Exercise. In the data below, how many lines contain the string "width"? Reply with the number only.

Segment Start: The input

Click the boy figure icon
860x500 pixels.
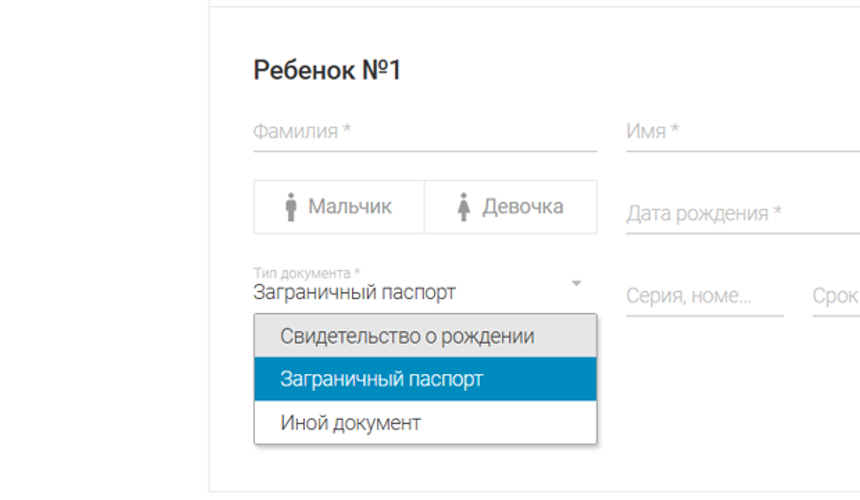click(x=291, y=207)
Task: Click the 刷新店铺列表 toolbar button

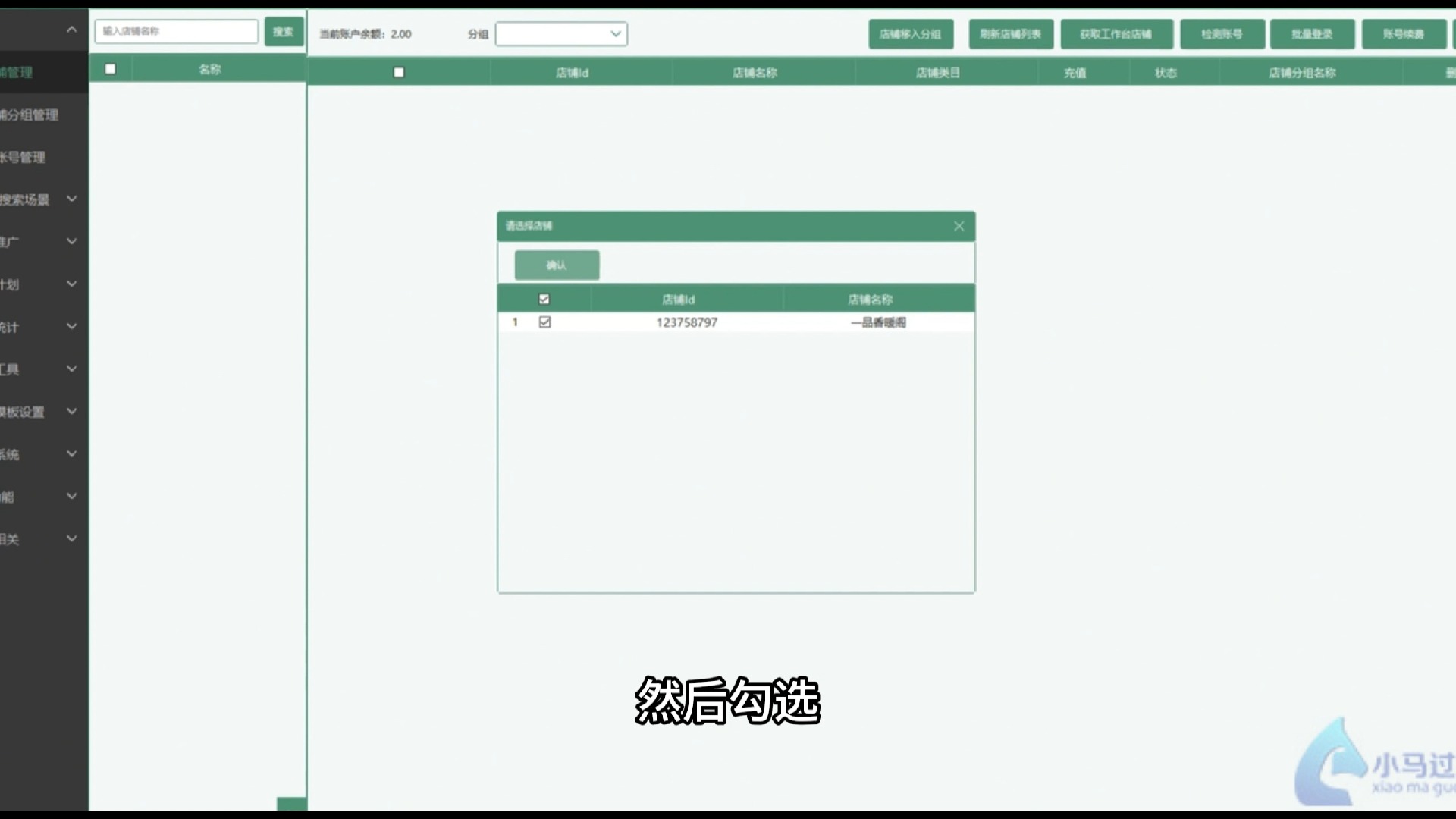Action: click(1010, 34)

Segment End: The input
Segment Start: The input

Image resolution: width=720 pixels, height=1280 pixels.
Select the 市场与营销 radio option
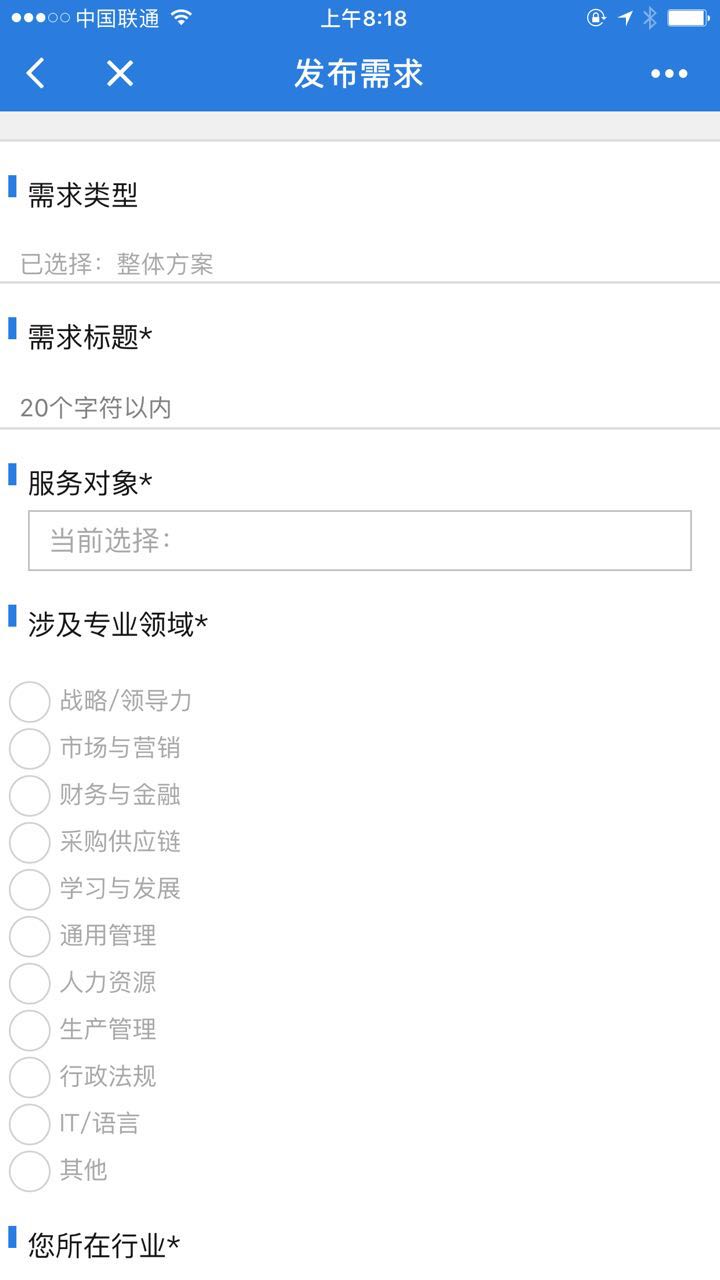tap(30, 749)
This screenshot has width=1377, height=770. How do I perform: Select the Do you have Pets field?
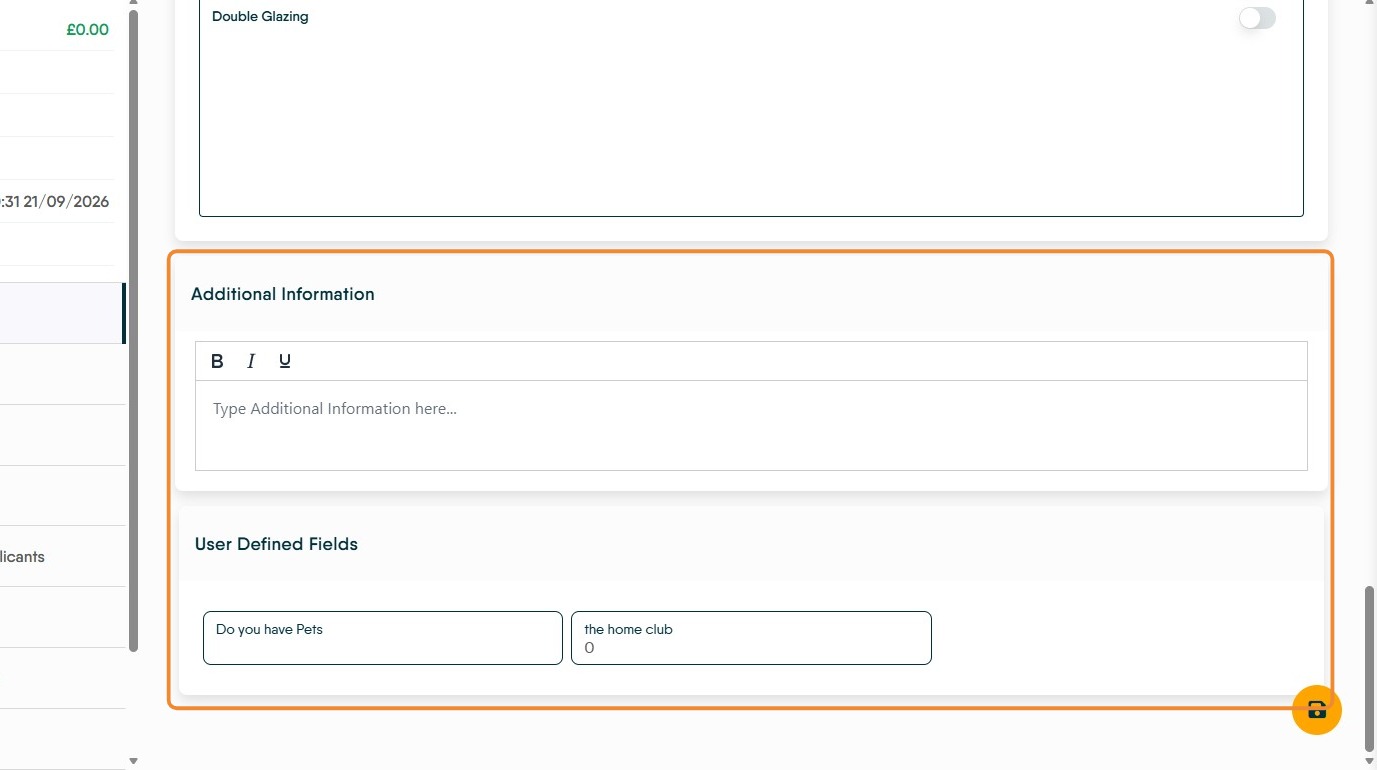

Segment End: The input

Result below. 2